§ **DATA EXTRACT**:
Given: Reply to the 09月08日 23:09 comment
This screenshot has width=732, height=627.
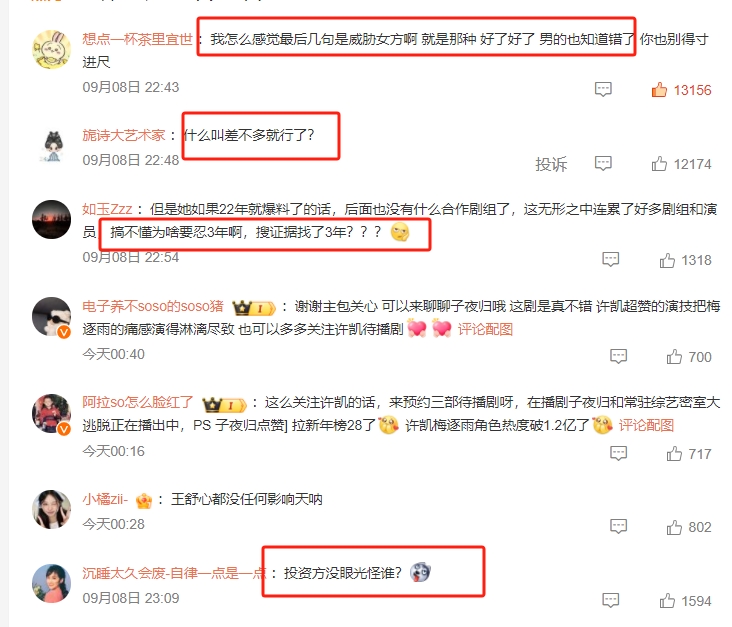Looking at the screenshot, I should (611, 600).
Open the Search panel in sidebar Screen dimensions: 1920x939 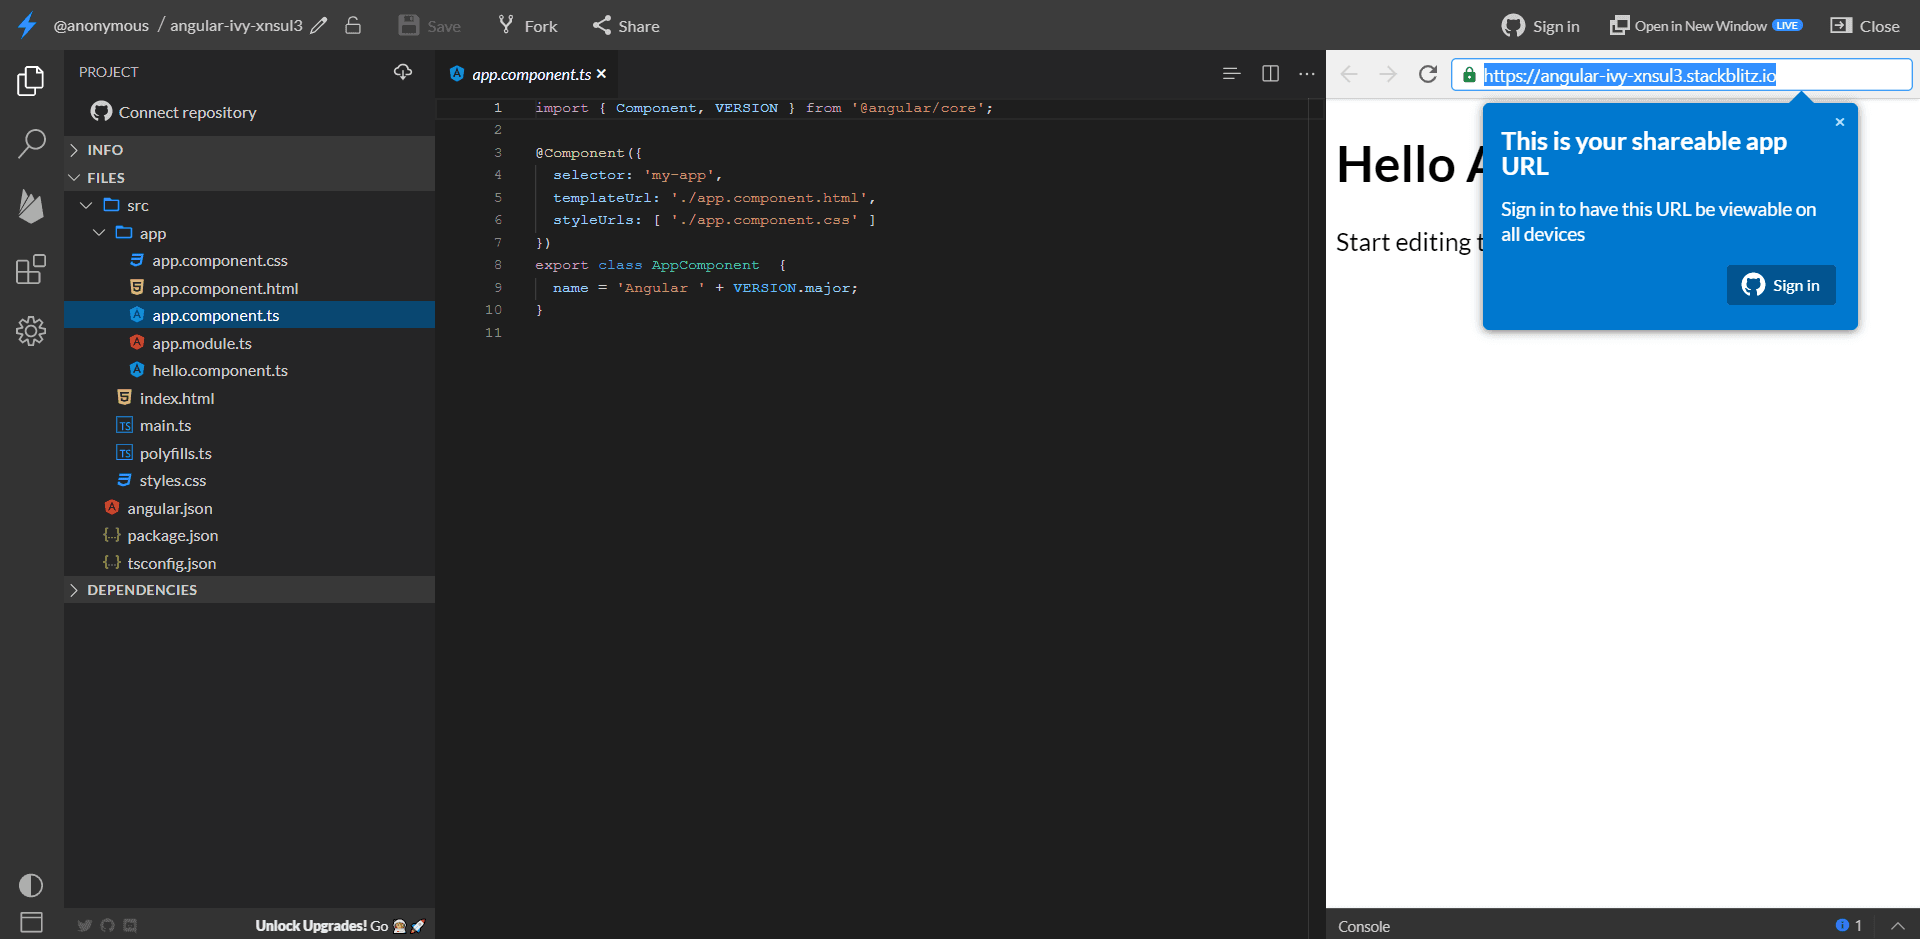coord(31,144)
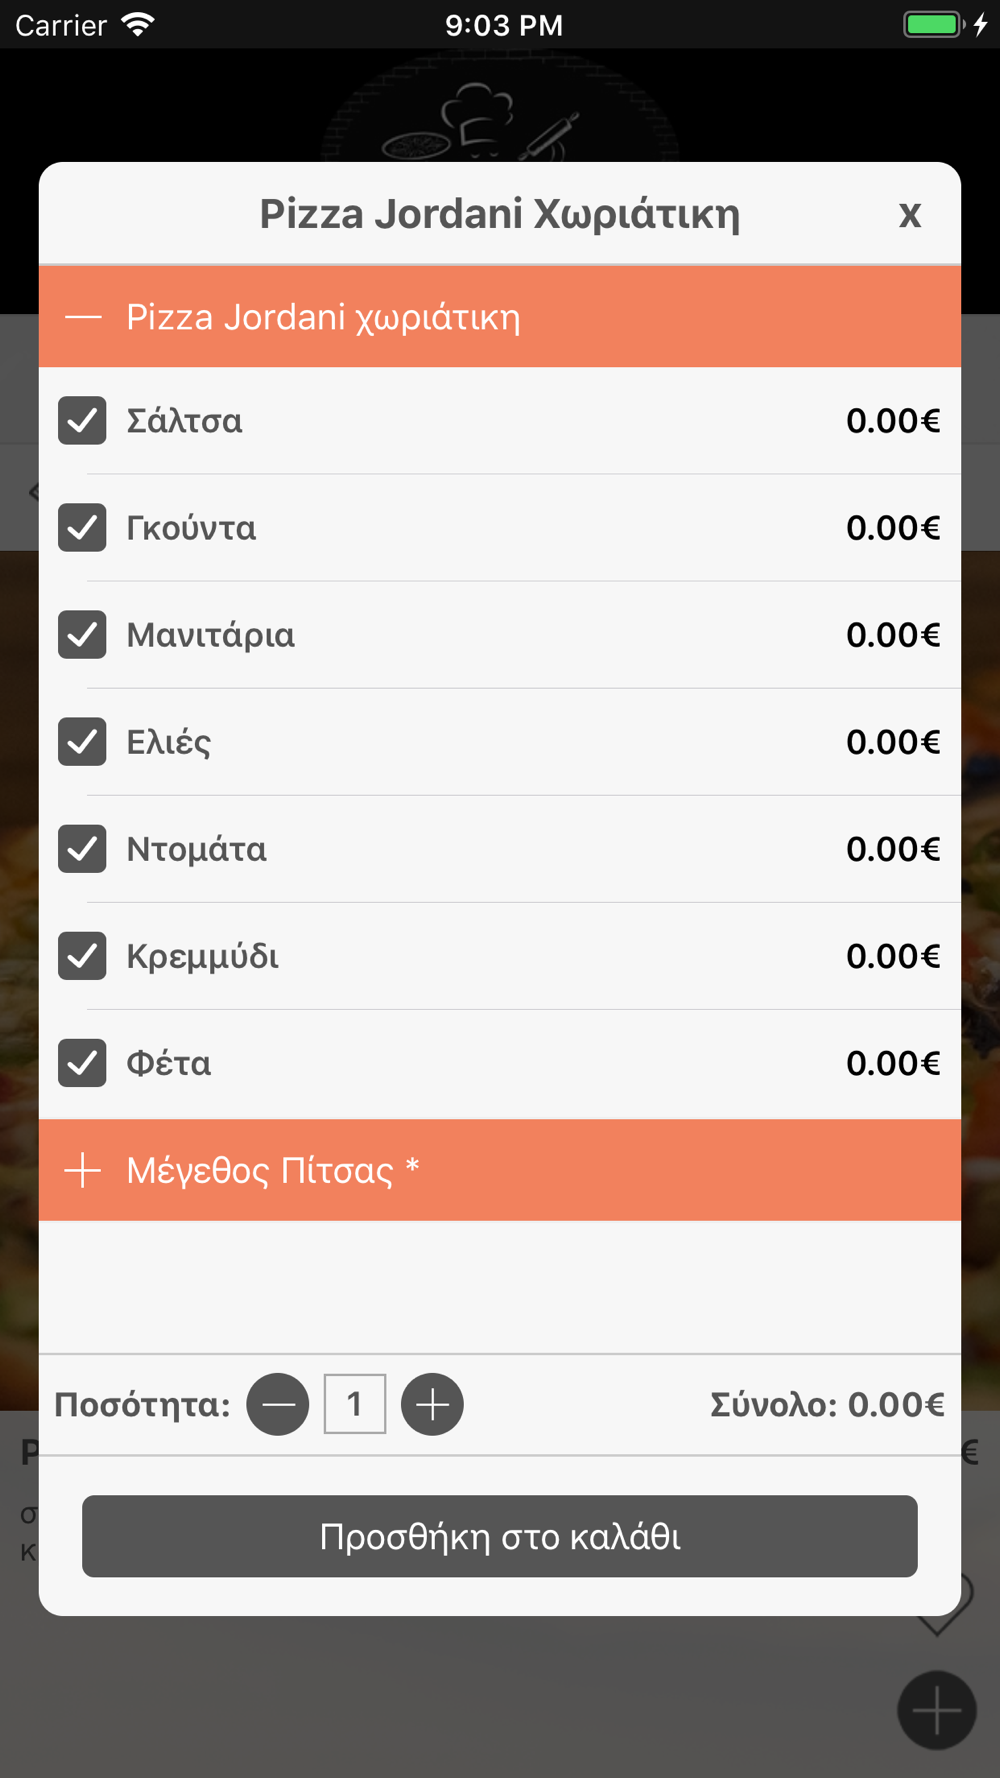The image size is (1000, 1778).
Task: Toggle the Φέτα checkbox
Action: [x=82, y=1062]
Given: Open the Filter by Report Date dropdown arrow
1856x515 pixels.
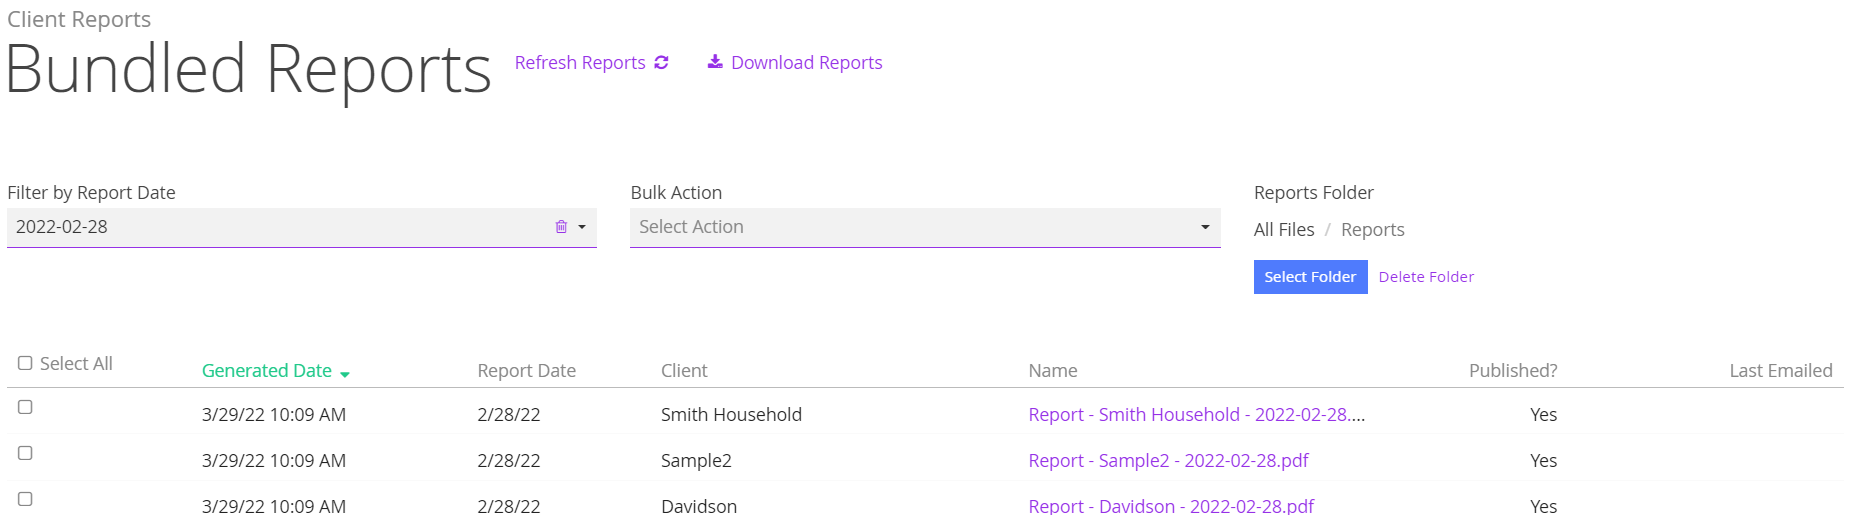Looking at the screenshot, I should tap(582, 227).
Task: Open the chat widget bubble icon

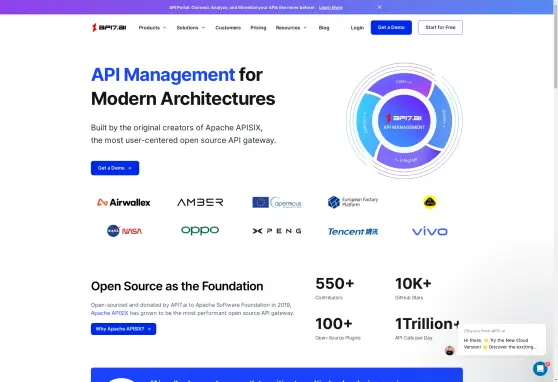Action: coord(540,368)
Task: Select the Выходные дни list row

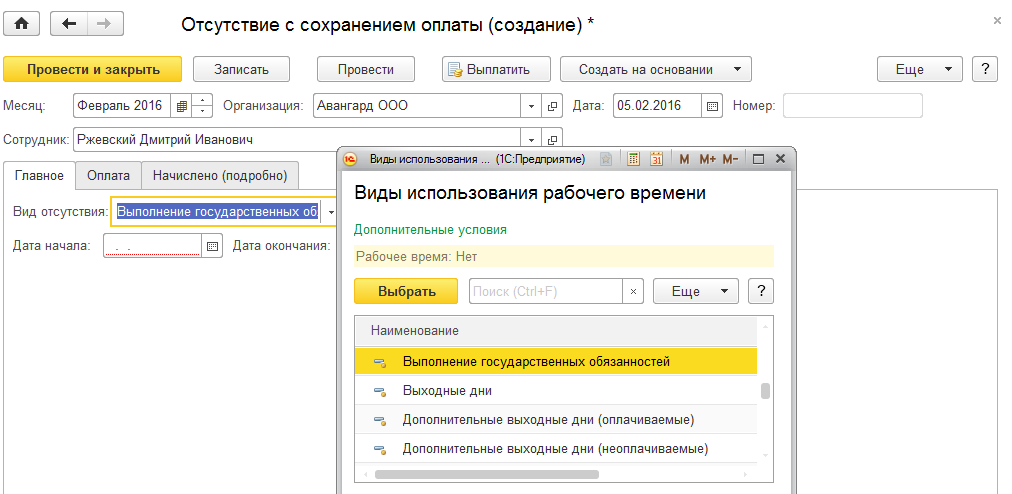Action: (447, 391)
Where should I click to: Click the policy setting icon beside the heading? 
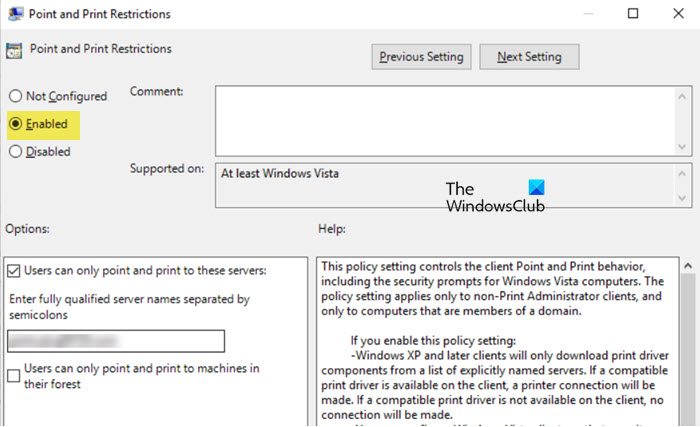click(14, 51)
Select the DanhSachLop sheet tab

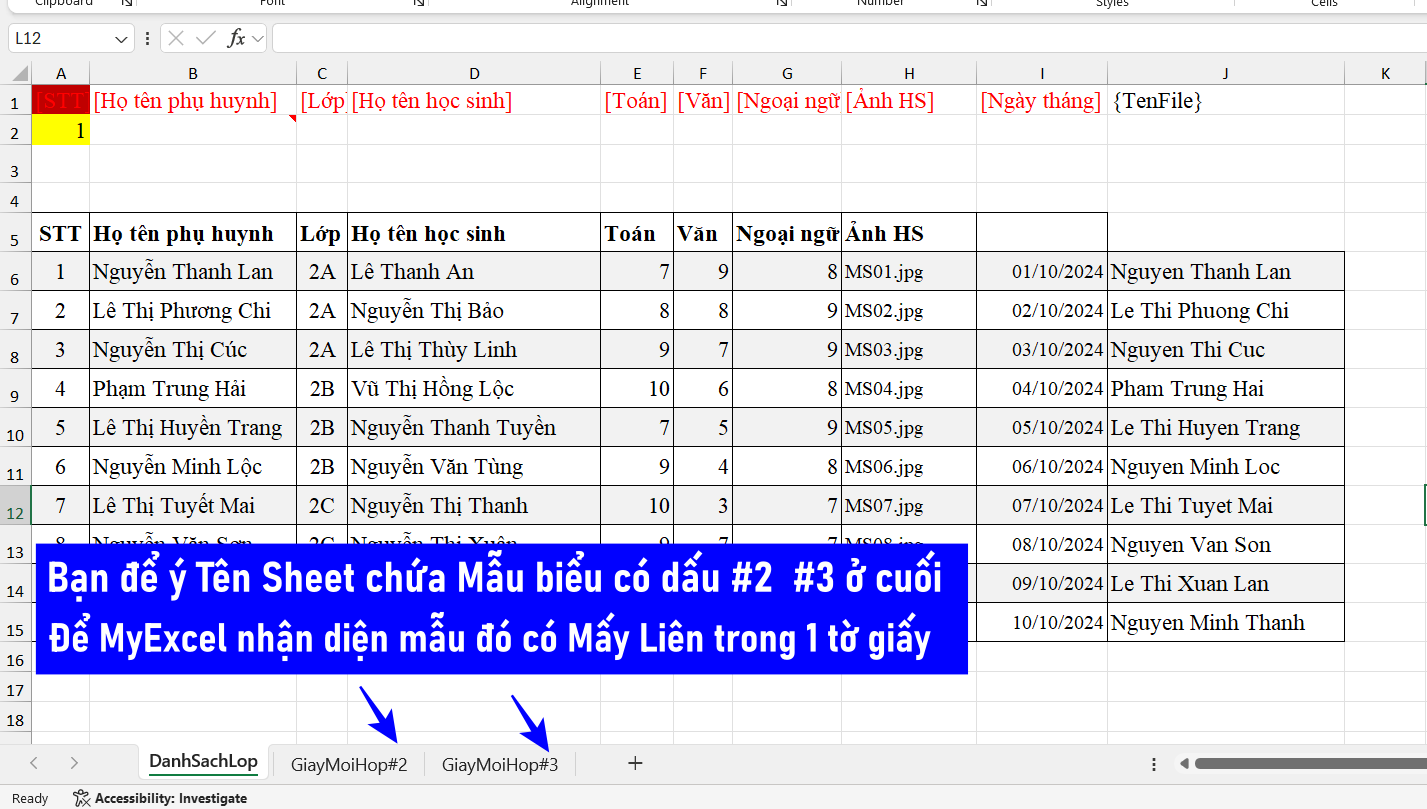203,762
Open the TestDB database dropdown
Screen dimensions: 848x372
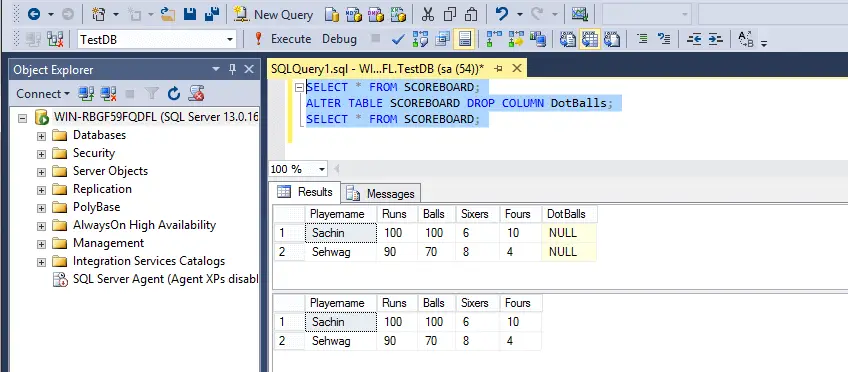(x=231, y=39)
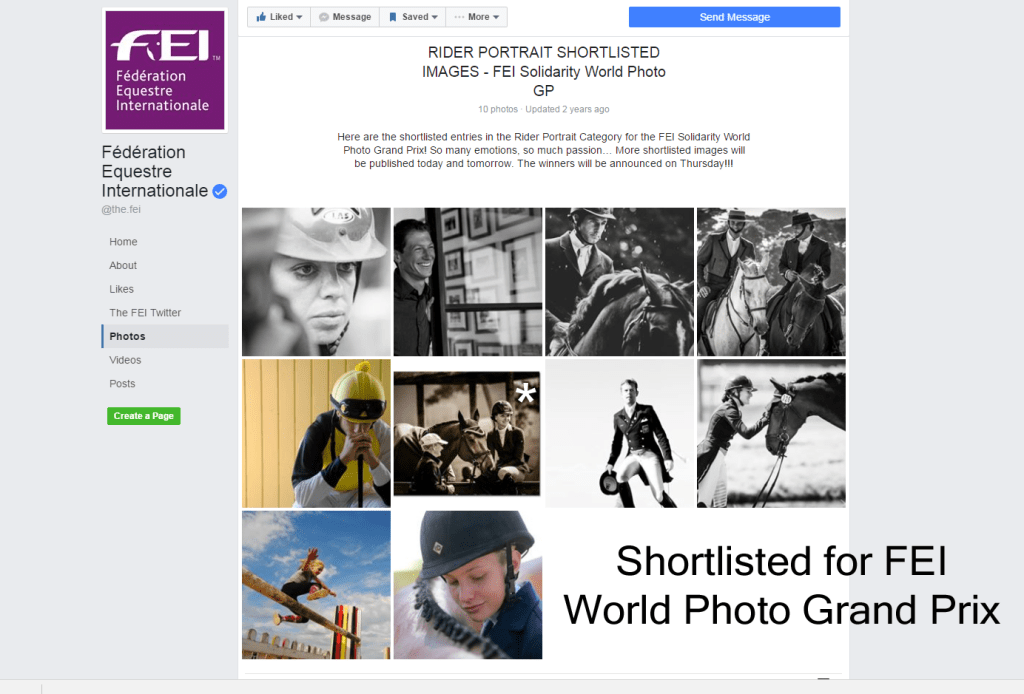Click the FEI logo profile picture
The image size is (1024, 694).
164,71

§ **TASK STATEMENT**: Copy out, from the listing above, every line that contains the string "dropdown".

§ **FINISHED TASK**:
Given: Open the Filter by Report Date dropdown arrow
Open the TestDB database dropdown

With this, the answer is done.